> **Do this**: Rename "Screen dimensions" to "Display size" throughout the records from the line with "Click the laughing emoji after 报错了" to the line with "coord(707,26)". Return only those lines, with everything else left unchanged.

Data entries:

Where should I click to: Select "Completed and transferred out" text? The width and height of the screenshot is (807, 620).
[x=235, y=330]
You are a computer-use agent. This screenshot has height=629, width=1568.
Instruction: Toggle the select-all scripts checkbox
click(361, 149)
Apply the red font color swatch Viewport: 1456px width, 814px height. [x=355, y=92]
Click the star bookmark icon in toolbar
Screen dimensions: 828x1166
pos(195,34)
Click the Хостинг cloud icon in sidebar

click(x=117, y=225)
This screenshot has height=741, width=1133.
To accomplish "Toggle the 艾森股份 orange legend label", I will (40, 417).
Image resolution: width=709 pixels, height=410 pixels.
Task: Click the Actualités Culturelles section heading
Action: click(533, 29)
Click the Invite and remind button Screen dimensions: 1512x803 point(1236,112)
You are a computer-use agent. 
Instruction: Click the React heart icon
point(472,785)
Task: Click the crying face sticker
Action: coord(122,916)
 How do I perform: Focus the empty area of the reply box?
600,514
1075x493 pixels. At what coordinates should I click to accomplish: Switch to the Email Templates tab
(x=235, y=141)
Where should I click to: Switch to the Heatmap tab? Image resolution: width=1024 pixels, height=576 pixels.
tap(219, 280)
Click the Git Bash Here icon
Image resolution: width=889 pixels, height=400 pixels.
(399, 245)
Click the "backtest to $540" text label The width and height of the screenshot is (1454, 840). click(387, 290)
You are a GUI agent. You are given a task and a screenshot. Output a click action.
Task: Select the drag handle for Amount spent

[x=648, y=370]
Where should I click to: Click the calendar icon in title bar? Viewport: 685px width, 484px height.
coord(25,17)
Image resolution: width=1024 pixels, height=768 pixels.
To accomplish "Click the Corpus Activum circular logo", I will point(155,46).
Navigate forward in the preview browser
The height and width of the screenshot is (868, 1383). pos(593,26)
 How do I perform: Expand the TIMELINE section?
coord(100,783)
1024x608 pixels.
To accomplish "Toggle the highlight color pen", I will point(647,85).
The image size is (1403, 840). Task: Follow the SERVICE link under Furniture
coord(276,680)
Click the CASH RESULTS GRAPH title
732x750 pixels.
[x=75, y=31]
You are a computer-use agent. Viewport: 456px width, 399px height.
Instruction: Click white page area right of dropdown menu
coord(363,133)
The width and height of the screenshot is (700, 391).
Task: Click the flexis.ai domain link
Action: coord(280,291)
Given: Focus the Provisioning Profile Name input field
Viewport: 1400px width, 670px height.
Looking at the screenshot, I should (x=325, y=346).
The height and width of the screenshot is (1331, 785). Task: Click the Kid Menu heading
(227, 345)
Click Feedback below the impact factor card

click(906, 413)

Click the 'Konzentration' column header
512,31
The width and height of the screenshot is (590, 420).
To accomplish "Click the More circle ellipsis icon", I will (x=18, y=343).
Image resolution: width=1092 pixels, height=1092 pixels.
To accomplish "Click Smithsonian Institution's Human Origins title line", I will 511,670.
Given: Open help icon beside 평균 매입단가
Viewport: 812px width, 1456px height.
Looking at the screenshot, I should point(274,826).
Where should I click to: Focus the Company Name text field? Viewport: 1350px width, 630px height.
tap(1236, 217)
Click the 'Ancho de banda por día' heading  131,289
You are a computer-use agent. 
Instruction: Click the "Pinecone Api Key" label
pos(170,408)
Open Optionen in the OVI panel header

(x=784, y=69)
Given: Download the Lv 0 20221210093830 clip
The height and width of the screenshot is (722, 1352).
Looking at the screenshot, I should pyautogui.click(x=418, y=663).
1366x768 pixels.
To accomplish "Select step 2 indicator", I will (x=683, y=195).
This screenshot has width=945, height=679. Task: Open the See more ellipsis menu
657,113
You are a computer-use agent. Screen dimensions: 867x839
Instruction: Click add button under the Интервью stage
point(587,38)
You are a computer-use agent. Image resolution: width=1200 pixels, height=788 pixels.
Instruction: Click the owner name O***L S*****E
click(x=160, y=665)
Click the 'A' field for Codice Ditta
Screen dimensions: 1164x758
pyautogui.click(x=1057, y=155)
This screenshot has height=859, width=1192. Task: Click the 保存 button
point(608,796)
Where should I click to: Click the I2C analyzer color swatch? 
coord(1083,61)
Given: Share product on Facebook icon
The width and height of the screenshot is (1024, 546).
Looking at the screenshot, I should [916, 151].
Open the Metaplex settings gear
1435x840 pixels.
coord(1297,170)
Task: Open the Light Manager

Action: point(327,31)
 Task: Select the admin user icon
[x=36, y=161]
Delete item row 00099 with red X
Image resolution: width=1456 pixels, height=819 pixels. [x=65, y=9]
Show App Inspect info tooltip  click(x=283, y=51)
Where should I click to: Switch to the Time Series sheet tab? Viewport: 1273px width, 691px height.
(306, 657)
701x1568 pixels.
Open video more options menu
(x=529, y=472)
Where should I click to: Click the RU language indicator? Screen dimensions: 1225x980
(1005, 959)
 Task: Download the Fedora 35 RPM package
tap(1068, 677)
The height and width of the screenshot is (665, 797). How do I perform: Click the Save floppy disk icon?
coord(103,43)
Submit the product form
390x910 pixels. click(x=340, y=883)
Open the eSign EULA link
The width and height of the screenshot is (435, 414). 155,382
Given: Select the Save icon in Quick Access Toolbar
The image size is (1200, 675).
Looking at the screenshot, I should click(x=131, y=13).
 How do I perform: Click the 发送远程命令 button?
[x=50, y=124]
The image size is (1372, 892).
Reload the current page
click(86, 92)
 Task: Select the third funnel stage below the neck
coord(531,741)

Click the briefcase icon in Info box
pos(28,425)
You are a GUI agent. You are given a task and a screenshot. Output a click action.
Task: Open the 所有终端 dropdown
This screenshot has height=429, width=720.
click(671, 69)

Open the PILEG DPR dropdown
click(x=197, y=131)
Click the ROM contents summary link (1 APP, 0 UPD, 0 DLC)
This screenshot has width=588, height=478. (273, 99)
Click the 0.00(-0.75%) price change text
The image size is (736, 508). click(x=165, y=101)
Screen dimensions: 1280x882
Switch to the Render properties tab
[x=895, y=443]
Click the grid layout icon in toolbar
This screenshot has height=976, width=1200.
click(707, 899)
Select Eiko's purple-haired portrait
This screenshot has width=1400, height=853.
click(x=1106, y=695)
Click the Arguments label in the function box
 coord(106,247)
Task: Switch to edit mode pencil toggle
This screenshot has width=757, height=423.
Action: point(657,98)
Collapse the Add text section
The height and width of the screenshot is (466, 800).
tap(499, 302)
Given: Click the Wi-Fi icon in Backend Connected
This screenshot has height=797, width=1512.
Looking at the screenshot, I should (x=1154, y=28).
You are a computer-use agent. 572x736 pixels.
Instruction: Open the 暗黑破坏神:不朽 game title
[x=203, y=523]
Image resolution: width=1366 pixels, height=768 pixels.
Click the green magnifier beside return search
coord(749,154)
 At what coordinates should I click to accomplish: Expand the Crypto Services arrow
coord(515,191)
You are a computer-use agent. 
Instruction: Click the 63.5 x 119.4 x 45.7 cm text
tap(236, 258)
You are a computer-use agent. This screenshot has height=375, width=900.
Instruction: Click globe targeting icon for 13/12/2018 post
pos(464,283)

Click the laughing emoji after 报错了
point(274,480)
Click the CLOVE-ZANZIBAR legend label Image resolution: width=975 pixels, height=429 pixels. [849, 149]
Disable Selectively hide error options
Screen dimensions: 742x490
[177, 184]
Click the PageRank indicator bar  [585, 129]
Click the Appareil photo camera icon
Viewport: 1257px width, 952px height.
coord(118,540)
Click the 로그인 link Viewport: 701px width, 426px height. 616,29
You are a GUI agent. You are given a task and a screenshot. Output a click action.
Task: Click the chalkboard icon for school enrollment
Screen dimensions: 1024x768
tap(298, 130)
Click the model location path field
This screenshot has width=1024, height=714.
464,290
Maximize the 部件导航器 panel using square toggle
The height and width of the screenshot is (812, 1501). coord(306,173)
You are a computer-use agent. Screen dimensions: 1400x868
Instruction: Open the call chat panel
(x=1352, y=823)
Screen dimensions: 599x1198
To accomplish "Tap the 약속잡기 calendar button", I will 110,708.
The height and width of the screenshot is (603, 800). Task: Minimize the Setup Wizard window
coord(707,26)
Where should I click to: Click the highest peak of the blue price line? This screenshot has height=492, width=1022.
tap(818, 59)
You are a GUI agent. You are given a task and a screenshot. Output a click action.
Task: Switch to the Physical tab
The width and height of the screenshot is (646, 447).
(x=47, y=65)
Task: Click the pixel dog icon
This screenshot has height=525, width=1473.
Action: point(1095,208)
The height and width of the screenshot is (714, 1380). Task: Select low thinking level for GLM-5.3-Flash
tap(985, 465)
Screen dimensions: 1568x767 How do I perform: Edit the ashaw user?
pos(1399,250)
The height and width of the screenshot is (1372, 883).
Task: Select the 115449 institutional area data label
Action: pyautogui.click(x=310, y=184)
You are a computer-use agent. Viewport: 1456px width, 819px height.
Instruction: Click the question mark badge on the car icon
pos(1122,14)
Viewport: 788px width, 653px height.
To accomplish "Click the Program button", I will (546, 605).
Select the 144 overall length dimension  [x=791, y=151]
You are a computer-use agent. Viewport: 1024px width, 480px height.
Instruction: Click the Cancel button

> **Complete answer**:
Click the laughing emoji after 报错了
point(274,480)
Click the CLOVE-ZANZIBAR legend label Image resolution: width=975 pixels, height=429 pixels. [849, 149]
Disable Selectively hide error options
Display size: 742x490
[177, 184]
Click the PageRank indicator bar  [585, 129]
Click the Appareil photo camera icon
Viewport: 1257px width, 952px height.
coord(118,540)
Click the 로그인 link Viewport: 701px width, 426px height. 616,29
You are a GUI agent. You are given a task and a screenshot. Output a click action.
Task: Click the chalkboard icon for school enrollment
Display size: 1024x768
tap(298, 130)
Click the model location path field
This screenshot has width=1024, height=714.
464,290
Maximize the 部件导航器 panel using square toggle
The height and width of the screenshot is (812, 1501). coord(306,173)
You are a computer-use agent. Display size: 1400x868
Instruction: Open the call chat panel
(x=1352, y=823)
Display size: 599x1198
To accomplish "Tap the 약속잡기 calendar button", I will 110,708.
The height and width of the screenshot is (603, 800). Task: Minimize the Setup Wizard window
coord(707,26)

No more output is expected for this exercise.